The listing below is to be copied in full, line by line.

Extracted records below:

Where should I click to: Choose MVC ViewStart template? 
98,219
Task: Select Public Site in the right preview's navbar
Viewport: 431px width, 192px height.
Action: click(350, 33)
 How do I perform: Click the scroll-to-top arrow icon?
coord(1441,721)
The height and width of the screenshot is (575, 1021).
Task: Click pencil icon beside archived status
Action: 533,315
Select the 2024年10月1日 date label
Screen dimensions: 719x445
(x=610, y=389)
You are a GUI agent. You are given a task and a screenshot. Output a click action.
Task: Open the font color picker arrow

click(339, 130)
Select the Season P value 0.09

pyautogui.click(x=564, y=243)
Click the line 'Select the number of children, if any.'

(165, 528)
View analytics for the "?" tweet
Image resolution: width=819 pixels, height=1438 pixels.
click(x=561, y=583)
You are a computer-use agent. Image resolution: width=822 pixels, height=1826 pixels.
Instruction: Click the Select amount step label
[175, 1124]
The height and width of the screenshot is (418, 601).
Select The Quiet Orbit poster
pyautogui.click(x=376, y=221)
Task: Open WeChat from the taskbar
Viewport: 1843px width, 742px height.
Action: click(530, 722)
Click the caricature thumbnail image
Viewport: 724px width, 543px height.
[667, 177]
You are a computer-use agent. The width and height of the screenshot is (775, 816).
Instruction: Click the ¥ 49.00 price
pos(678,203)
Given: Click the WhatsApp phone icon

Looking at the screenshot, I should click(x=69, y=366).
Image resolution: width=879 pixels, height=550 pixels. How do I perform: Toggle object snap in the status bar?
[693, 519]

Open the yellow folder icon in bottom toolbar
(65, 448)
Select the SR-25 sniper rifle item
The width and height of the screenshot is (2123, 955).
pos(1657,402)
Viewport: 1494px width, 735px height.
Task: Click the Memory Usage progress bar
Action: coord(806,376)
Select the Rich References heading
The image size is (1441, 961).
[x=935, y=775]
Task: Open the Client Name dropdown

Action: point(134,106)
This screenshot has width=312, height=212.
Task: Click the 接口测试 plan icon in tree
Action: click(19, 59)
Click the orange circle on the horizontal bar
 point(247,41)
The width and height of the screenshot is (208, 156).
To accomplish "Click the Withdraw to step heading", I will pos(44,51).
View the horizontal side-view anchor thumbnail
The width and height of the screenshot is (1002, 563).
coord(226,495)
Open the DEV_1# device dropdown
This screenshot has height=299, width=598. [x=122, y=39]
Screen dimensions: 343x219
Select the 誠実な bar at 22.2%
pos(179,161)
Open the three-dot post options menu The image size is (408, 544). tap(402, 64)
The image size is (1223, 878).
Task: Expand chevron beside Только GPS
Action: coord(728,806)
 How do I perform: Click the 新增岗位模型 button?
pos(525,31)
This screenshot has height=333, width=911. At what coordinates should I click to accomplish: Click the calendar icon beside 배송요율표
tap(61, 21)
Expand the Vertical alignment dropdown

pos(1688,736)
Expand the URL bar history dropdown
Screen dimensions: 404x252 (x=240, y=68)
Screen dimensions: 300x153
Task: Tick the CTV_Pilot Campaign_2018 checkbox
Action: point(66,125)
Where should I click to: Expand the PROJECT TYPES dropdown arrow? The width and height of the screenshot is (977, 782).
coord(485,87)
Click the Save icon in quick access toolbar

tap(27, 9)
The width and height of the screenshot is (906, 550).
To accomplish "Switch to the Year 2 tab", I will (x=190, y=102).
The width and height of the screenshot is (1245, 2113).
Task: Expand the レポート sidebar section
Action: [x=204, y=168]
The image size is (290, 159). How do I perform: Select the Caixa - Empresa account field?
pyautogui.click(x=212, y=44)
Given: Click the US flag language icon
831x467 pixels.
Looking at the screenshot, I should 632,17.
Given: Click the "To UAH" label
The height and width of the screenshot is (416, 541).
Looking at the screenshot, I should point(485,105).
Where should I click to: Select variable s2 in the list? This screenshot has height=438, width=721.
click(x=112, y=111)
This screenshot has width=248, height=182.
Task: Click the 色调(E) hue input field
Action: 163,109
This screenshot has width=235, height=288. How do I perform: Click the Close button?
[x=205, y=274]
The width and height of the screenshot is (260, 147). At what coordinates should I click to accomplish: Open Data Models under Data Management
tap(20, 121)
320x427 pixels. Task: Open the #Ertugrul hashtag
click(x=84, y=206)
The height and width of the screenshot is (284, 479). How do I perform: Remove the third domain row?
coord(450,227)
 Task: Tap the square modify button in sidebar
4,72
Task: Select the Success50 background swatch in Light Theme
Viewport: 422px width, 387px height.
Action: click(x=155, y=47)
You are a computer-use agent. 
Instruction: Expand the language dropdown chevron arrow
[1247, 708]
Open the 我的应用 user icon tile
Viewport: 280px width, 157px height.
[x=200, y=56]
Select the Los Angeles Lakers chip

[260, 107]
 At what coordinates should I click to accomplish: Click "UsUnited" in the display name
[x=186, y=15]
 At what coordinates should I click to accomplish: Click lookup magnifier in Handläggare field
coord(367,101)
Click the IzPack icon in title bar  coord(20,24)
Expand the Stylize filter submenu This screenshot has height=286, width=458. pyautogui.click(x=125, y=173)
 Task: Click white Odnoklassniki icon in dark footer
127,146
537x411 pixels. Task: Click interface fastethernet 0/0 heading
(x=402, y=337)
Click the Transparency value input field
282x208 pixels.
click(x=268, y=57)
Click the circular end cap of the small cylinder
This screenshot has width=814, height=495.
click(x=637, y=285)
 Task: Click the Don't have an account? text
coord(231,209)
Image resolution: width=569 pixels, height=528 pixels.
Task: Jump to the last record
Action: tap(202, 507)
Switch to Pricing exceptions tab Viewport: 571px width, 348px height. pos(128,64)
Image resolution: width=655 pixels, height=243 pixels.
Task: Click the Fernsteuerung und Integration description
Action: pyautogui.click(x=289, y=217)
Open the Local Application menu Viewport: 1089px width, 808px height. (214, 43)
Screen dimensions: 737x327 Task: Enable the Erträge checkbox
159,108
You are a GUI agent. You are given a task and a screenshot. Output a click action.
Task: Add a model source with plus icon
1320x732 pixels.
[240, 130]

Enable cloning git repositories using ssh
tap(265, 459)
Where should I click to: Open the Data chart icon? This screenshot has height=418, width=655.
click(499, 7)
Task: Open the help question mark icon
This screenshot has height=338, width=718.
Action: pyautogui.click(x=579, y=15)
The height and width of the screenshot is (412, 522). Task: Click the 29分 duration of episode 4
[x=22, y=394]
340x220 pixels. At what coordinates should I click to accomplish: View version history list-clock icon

End of Extracted records.

**Exercise answer:**
Where should I click to: Choose MVC ViewStart template? 
98,219
Task: Select Public Site in the right preview's navbar
Viewport: 431px width, 192px height.
Action: click(350, 33)
 How do I perform: Click the scroll-to-top arrow icon?
coord(1441,721)
The height and width of the screenshot is (575, 1021).
Task: Click pencil icon beside archived status
Action: 533,315
Select the 2024年10月1日 date label
Screen dimensions: 719x445
(x=610, y=389)
You are a GUI agent. You are given a task and a screenshot. Output a click action.
Task: Open the font color picker arrow

click(339, 130)
Select the Season P value 0.09

pyautogui.click(x=564, y=243)
Click the line 'Select the number of children, if any.'

(165, 528)
View analytics for the "?" tweet
Image resolution: width=819 pixels, height=1438 pixels.
click(x=561, y=583)
You are a computer-use agent. Image resolution: width=822 pixels, height=1826 pixels.
Instruction: Click the Select amount step label
[175, 1124]
The height and width of the screenshot is (418, 601).
Select The Quiet Orbit poster
pyautogui.click(x=376, y=221)
Task: Open WeChat from the taskbar
Viewport: 1843px width, 742px height.
Action: click(530, 722)
Click the caricature thumbnail image
Viewport: 724px width, 543px height.
[667, 177]
You are a computer-use agent. The width and height of the screenshot is (775, 816).
Instruction: Click the ¥ 49.00 price
pos(678,203)
Given: Click the WhatsApp phone icon

Looking at the screenshot, I should click(x=69, y=366).
Image resolution: width=879 pixels, height=550 pixels. How do I perform: Toggle object snap in the status bar?
[693, 519]

Open the yellow folder icon in bottom toolbar
(65, 448)
Select the SR-25 sniper rifle item
The width and height of the screenshot is (2123, 955).
pos(1657,402)
Viewport: 1494px width, 735px height.
Task: Click the Memory Usage progress bar
Action: coord(806,376)
Select the Rich References heading
The image size is (1441, 961).
[x=935, y=775]
Task: Open the Client Name dropdown

Action: point(134,106)
This screenshot has width=312, height=212.
Task: Click the 接口测试 plan icon in tree
Action: click(19, 59)
Click the orange circle on the horizontal bar
 point(247,41)
The width and height of the screenshot is (208, 156).
To accomplish "Click the Withdraw to step heading", I will pos(44,51).
View the horizontal side-view anchor thumbnail
The width and height of the screenshot is (1002, 563).
coord(226,495)
Open the DEV_1# device dropdown
This screenshot has height=299, width=598. [x=122, y=39]
Screen dimensions: 343x219
Select the 誠実な bar at 22.2%
pos(179,161)
Open the three-dot post options menu The image size is (408, 544). tap(402, 64)
The image size is (1223, 878).
Task: Expand chevron beside Только GPS
Action: coord(728,806)
 How do I perform: Click the 新增岗位模型 button?
pos(525,31)
This screenshot has height=333, width=911. At what coordinates should I click to accomplish: Click the calendar icon beside 배송요율표
tap(61, 21)
Expand the Vertical alignment dropdown

pos(1688,736)
Expand the URL bar history dropdown
Screen dimensions: 404x252 (x=240, y=68)
Screen dimensions: 300x153
Task: Tick the CTV_Pilot Campaign_2018 checkbox
Action: point(66,125)
Where should I click to: Expand the PROJECT TYPES dropdown arrow? The width and height of the screenshot is (977, 782).
coord(485,87)
Click the Save icon in quick access toolbar

tap(27, 9)
The width and height of the screenshot is (906, 550).
To accomplish "Switch to the Year 2 tab", I will (x=190, y=102).
The width and height of the screenshot is (1245, 2113).
Task: Expand the レポート sidebar section
Action: [x=204, y=168]
The image size is (290, 159). How do I perform: Select the Caixa - Empresa account field?
pyautogui.click(x=212, y=44)
Given: Click the US flag language icon
831x467 pixels.
Looking at the screenshot, I should 632,17.
Given: Click the "To UAH" label
The height and width of the screenshot is (416, 541).
Looking at the screenshot, I should point(485,105).
Where should I click to: Select variable s2 in the list? This screenshot has height=438, width=721.
click(x=112, y=111)
This screenshot has width=248, height=182.
Task: Click the 色调(E) hue input field
Action: 163,109
This screenshot has width=235, height=288. How do I perform: Click the Close button?
[x=205, y=274]
The width and height of the screenshot is (260, 147). At what coordinates should I click to accomplish: Open Data Models under Data Management
tap(20, 121)
320x427 pixels. Task: Open the #Ertugrul hashtag
click(x=84, y=206)
The height and width of the screenshot is (284, 479). How do I perform: Remove the third domain row?
coord(450,227)
 Task: Tap the square modify button in sidebar
4,72
Task: Select the Success50 background swatch in Light Theme
Viewport: 422px width, 387px height.
Action: click(x=155, y=47)
You are a computer-use agent. 
Instruction: Expand the language dropdown chevron arrow
[1247, 708]
Open the 我的应用 user icon tile
Viewport: 280px width, 157px height.
[x=200, y=56]
Select the Los Angeles Lakers chip

[260, 107]
 At what coordinates should I click to accomplish: Click "UsUnited" in the display name
[x=186, y=15]
 At what coordinates should I click to accomplish: Click lookup magnifier in Handläggare field
coord(367,101)
Click the IzPack icon in title bar  coord(20,24)
Expand the Stylize filter submenu This screenshot has height=286, width=458. pyautogui.click(x=125, y=173)
 Task: Click white Odnoklassniki icon in dark footer
127,146
537x411 pixels. Task: Click interface fastethernet 0/0 heading
(x=402, y=337)
Click the Transparency value input field
282x208 pixels.
click(x=268, y=57)
Click the circular end cap of the small cylinder
This screenshot has width=814, height=495.
click(x=637, y=285)
 Task: Click the Don't have an account? text
coord(231,209)
Image resolution: width=569 pixels, height=528 pixels.
Task: Jump to the last record
Action: tap(202, 507)
Switch to Pricing exceptions tab Viewport: 571px width, 348px height. pos(128,64)
Image resolution: width=655 pixels, height=243 pixels.
Task: Click the Fernsteuerung und Integration description
Action: pyautogui.click(x=289, y=217)
Open the Local Application menu Viewport: 1089px width, 808px height. (214, 43)
Screen dimensions: 737x327 Task: Enable the Erträge checkbox
159,108
You are a GUI agent. You are given a task and a screenshot. Output a click action.
Task: Add a model source with plus icon
1320x732 pixels.
[240, 130]

Enable cloning git repositories using ssh
tap(265, 459)
Where should I click to: Open the Data chart icon? This screenshot has height=418, width=655.
click(499, 7)
Task: Open the help question mark icon
This screenshot has height=338, width=718.
Action: pyautogui.click(x=579, y=15)
The height and width of the screenshot is (412, 522). Task: Click the 29分 duration of episode 4
[x=22, y=394]
340x220 pixels. At what coordinates should I click to accomplish: View version history list-clock icon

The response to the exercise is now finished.